What little poetry there is comes more from what Wang tries to provoke in the viewer than what’s onscreen, with the shaky handheld and frequently penumbral aesthetic only reinforcing the mundane banality of the event, making this chronicle of Mrs Fang’s foretold death at once highly specific and completely universal. The unusually intimate documentary’s big win at Locarno can only further consolidate Wang’s reputation as one of the foremost nonfiction chroniclers from China, though no critic is likely to argue that this is his best work.
The film is set in an unremarkable village in the eastern Zhejiang province, south of Shanghai, and opens with a few wordless shots of Fang Xiuying from 2015, as she stands in a corridor. She doesn’t really say anything but at least she seems clearly aware of the camera and the man behind it and she seems to be in decent physical health. The brief images are pretty nondescript but will start to haunt the film that follows when it becomes clear that for the 10 rainy summer days of 2016 that Wang subsequently chronicles and that were her last, Mrs. Fang is unable to leave her bed, is almost completely immobile and can’t even communicate about her most basic needs.

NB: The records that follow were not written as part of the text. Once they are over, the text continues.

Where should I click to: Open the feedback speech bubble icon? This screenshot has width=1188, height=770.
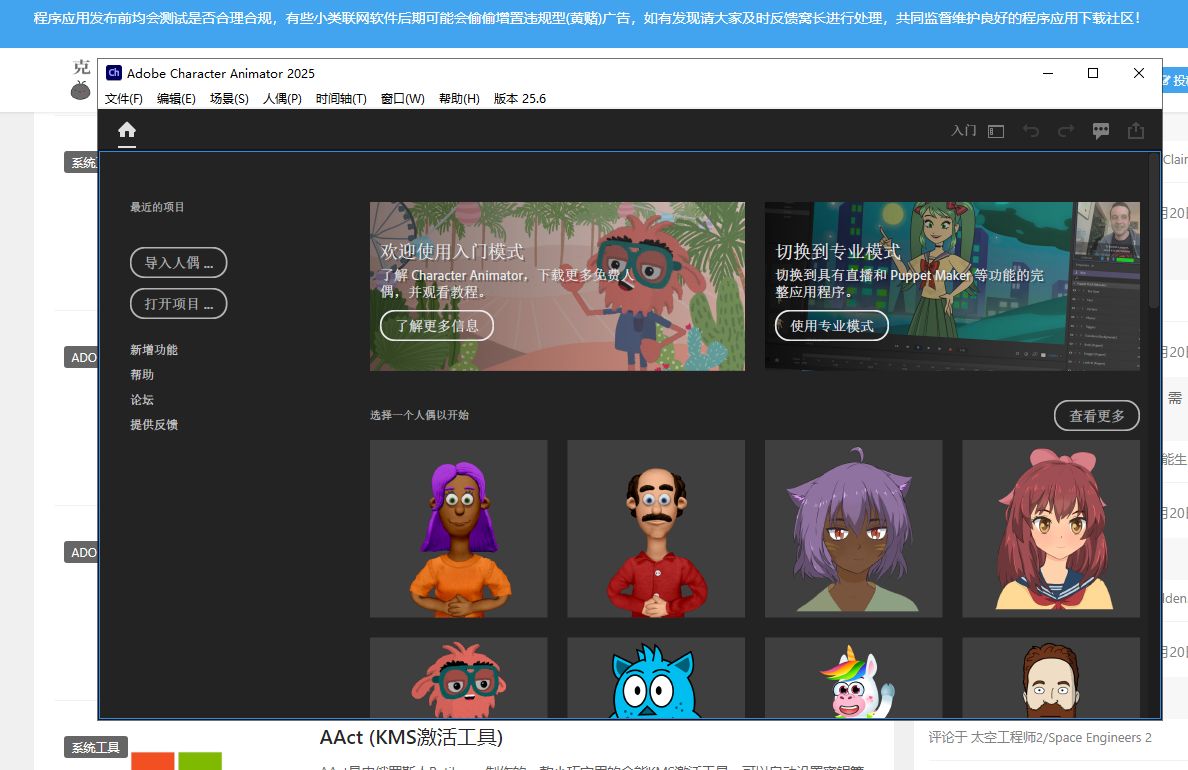tap(1101, 130)
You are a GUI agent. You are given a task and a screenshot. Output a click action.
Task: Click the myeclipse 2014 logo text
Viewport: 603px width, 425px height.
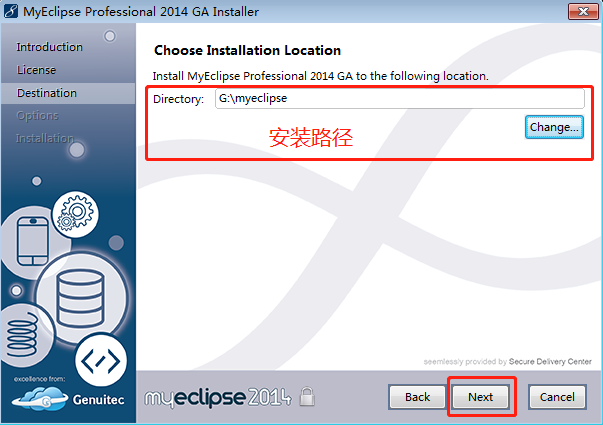click(x=218, y=398)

“She just lies there, staring,” comments one of the dozen or so family members milling about the narrow, elongated and spartanly decorated room that Mrs. Fang occupies and which doesn’t contain much more than two beds and a fridge from another era. “It must be awful,” another one says to no one in particular. As the days wear on and contact with Mrs. Fang becomes ever more impossible, her son, daughter and various aunts, uncles and other family members start talking about the protagonist as if she wasn’t really there or as if she were already dead. Her place of burial is discussed openly, as they sit around her bed.

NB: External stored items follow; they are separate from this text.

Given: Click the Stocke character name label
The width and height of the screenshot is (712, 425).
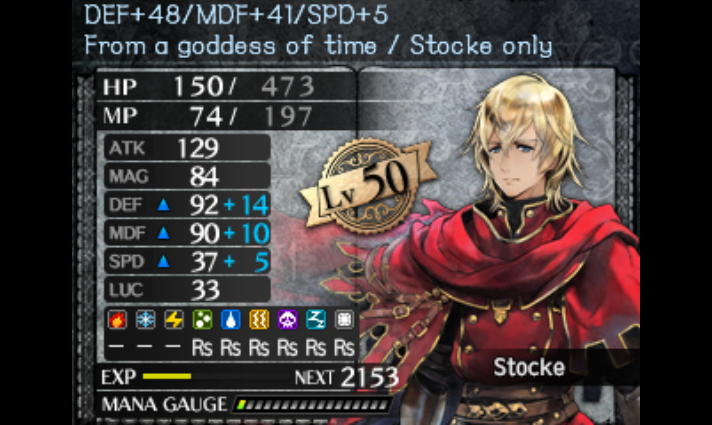Looking at the screenshot, I should click(529, 367).
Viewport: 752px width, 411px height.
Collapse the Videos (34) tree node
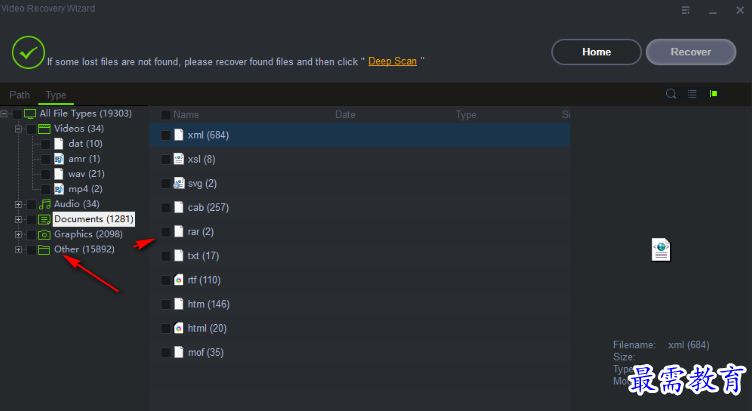18,129

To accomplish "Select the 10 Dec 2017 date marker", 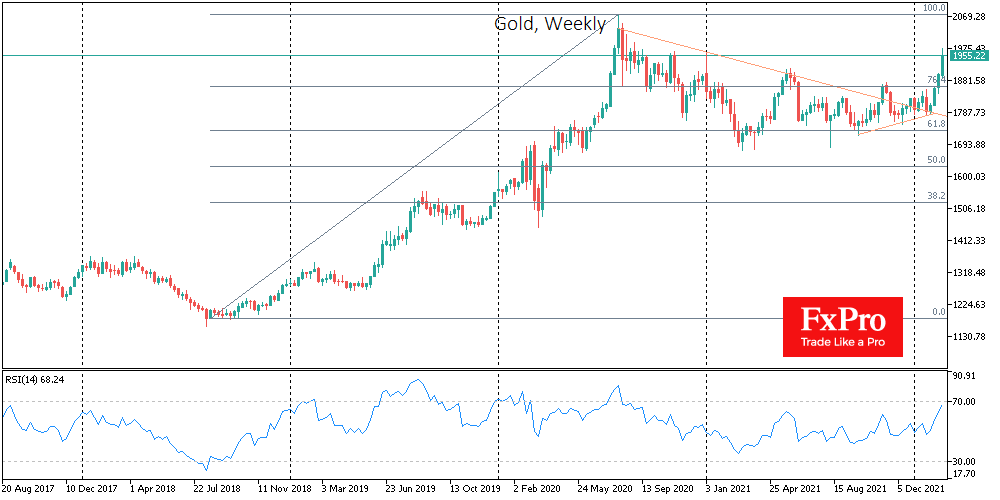I will coord(92,491).
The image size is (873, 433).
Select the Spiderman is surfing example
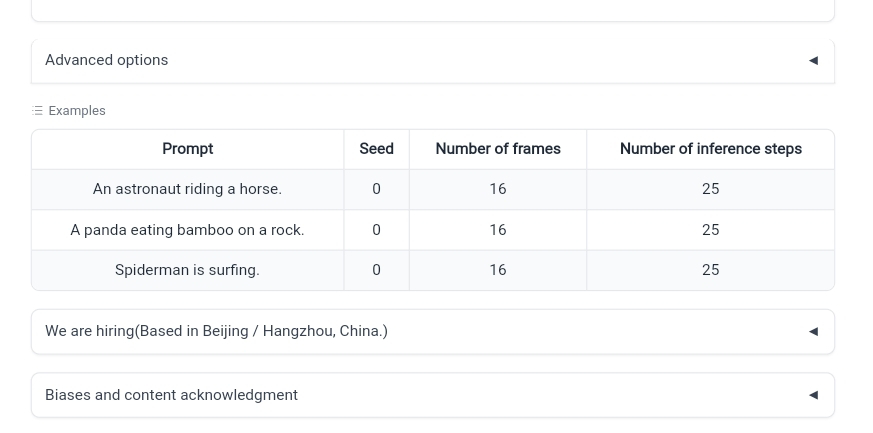(x=187, y=270)
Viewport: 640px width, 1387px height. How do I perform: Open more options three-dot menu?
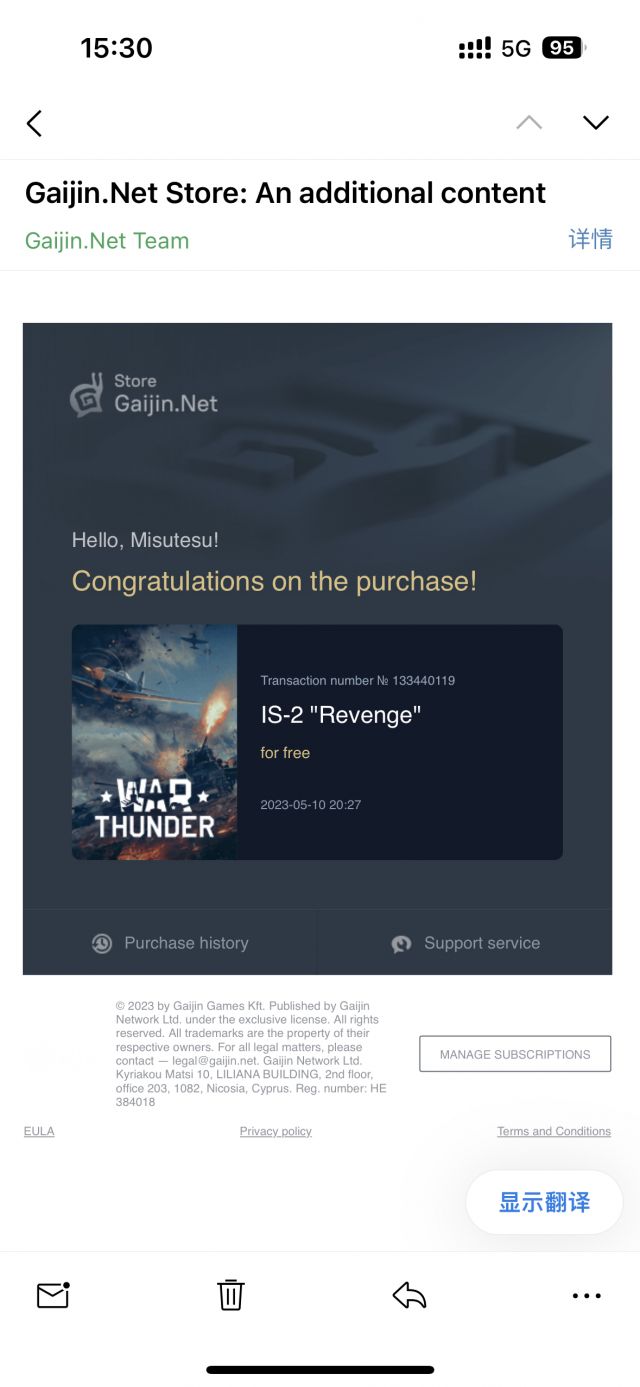pos(587,1295)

It’s unclear how much, if anything, the ailing woman can still understand. Her loved ones start to wonder whether they can even tell the difference between when Fang is awake and when she’s asleep. Her eyes seem to be perpetually half-open, just like her mouth, with the two rows of teeth revealed by a mouth that’s semi-agape, eerily recalling the image of a skull. Wang offers several shaky close-ups of the protagonist’s face with its parched skin, stretched paper-thin over her cranium. There is never an idea of who this woman really was or is, though her very modest belongings and the unremarkable village where she lives suggest something about her humble background. The fact that some of the dozen or so people in her family that are present still complain about this or that nephew or niece not being there suggests the sexagenarian was loved and had a support system, and that it’s a family that feels that it needs to look after one another and that solidarity and respect and the observation of certain mores are important.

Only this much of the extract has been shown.